Por Tom Walker, no Red Pepper, com tradução do Esquerda.net

Rendição! Capitulação! Traição! O Syriza ainda nem há um mês chegou ao governo mas já tem quem lhe escreva os obituários.

É claro que alguns na esquerda já os escreveram bem antes das eleições de janeiro. Vejam lá, o Syriza não declarou a revolução. Até agora, soa familiar. Mas nos últimos dias algumas forças mais sensatas parecem – como aconteceu nos primeiros dias com a negociação da coligação – ter-se descontrolado no seu horror ao acordo desta semana, acreditando na retórica exultante do governo alemão de que o Syriza sofreu uma humilhação total.

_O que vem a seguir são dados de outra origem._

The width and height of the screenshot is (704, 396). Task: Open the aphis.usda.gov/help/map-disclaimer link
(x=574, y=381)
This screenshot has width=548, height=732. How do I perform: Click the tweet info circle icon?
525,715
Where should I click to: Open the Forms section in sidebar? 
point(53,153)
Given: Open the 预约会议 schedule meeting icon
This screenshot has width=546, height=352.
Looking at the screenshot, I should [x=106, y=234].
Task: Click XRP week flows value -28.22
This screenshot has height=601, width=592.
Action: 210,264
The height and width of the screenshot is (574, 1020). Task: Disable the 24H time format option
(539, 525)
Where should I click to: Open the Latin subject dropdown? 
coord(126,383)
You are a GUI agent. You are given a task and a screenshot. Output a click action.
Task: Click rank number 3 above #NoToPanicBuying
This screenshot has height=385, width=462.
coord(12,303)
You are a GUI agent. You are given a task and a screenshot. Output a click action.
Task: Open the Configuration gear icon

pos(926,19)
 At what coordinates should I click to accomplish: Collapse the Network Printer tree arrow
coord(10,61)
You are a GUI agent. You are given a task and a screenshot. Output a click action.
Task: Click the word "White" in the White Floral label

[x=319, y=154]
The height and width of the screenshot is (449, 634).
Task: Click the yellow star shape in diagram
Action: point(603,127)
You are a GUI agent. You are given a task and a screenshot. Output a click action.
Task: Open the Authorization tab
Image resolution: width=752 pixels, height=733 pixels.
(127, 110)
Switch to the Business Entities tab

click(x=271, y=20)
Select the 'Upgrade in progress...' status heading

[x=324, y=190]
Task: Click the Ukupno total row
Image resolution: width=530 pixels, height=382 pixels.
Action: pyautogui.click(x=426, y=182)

Este acordo foi descrito de forma oposta pelo primeiro-ministro grego Alexis Tsipras: ele chamou-lhe “um passo decisivo para deixar a ‘austeridade’, os resgates e a troika”. A menos que ele tenha abandonado de repente o planeta Terra, faz sentido.

Para descobrirmos a verdade temos de olhar não apenas para o acordo, ou para a leitura que a mídia fazem à sua volta, mas verificarmos o que significará na prática aquilo que foi assinado.

Não há acordo para a “austeridade”

Muitas das notícias sobre o acordo partem do princípio que o Syriza “aderiu à austeridade” – o que seria um enorme retrocesso, se fosse verdade.

O que o governo grego se comprometeu é a continuar a gerir um superávit primário. Isto só por si não é austeridade. Austeridade é a prática de equilibrar orçamentos através de cortes na despesa pública.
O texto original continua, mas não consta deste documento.